■ What to do ■
Examine each line of the data, and copy the ones containing "width".

--- Data records Enclosed Below ---

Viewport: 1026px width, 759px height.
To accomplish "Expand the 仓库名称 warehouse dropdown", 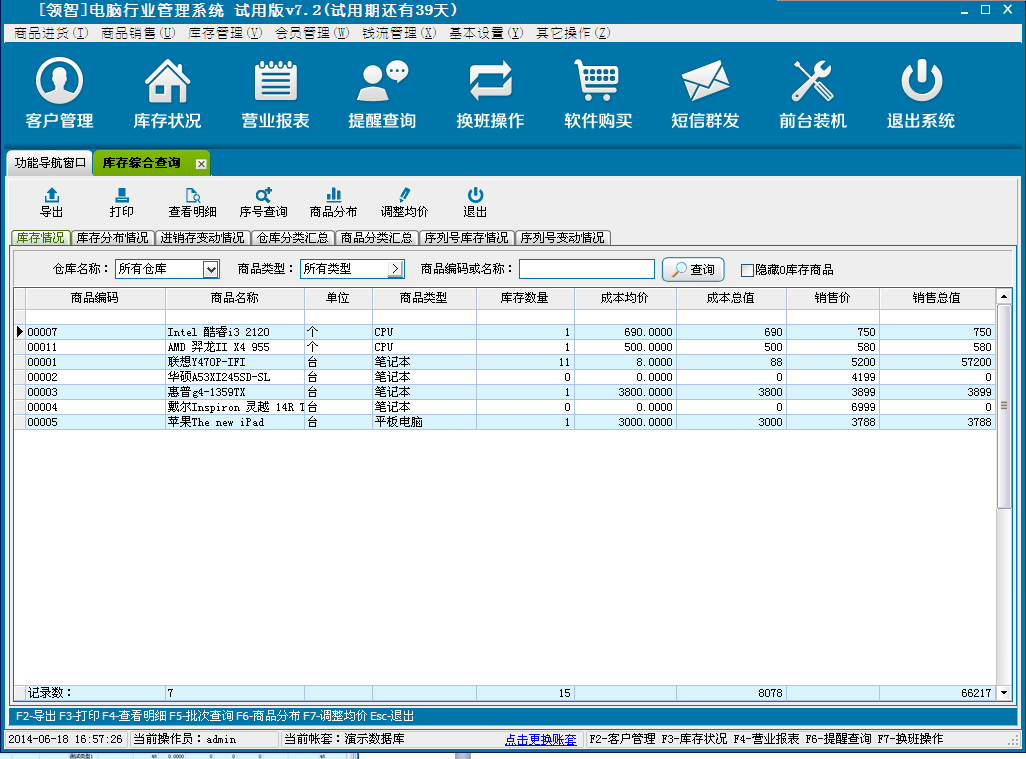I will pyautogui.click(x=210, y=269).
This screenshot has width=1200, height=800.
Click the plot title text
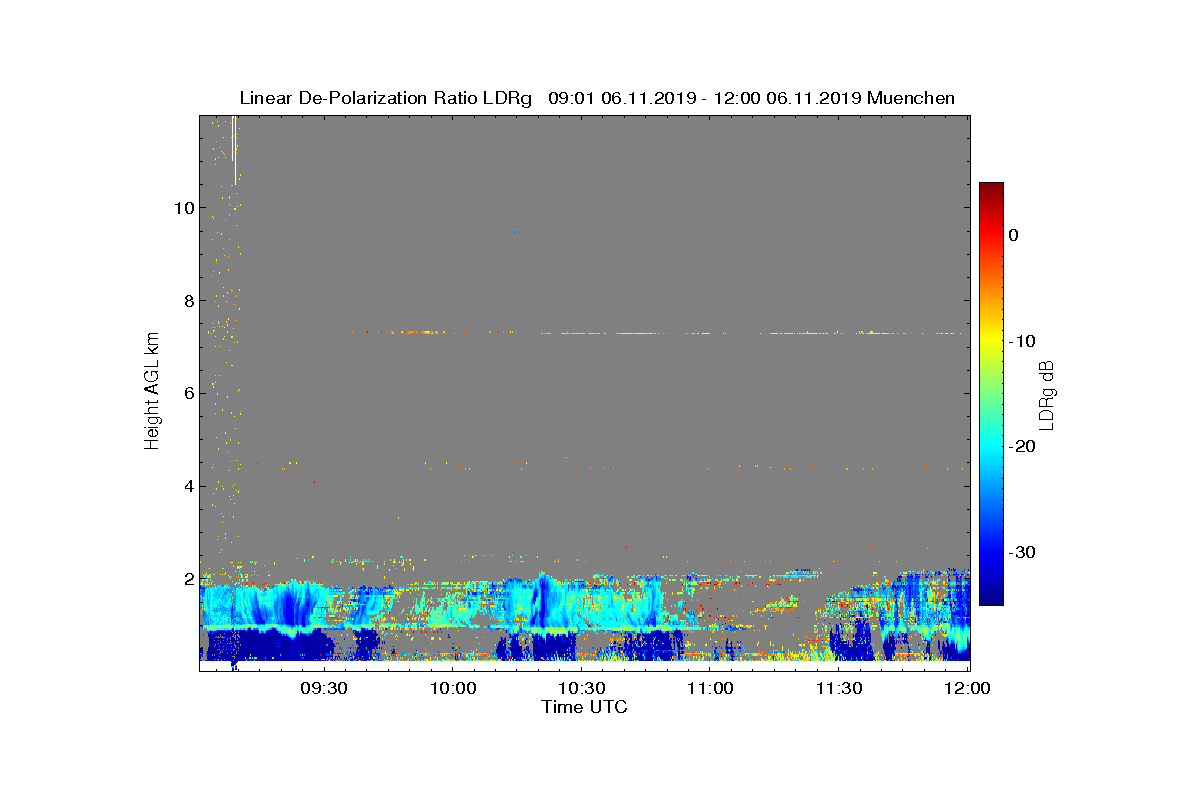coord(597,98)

--- End of Enclosed Data records ---

■ Expected output ■
Viewport: 1026px width, 759px height.
This screenshot has width=1200, height=800.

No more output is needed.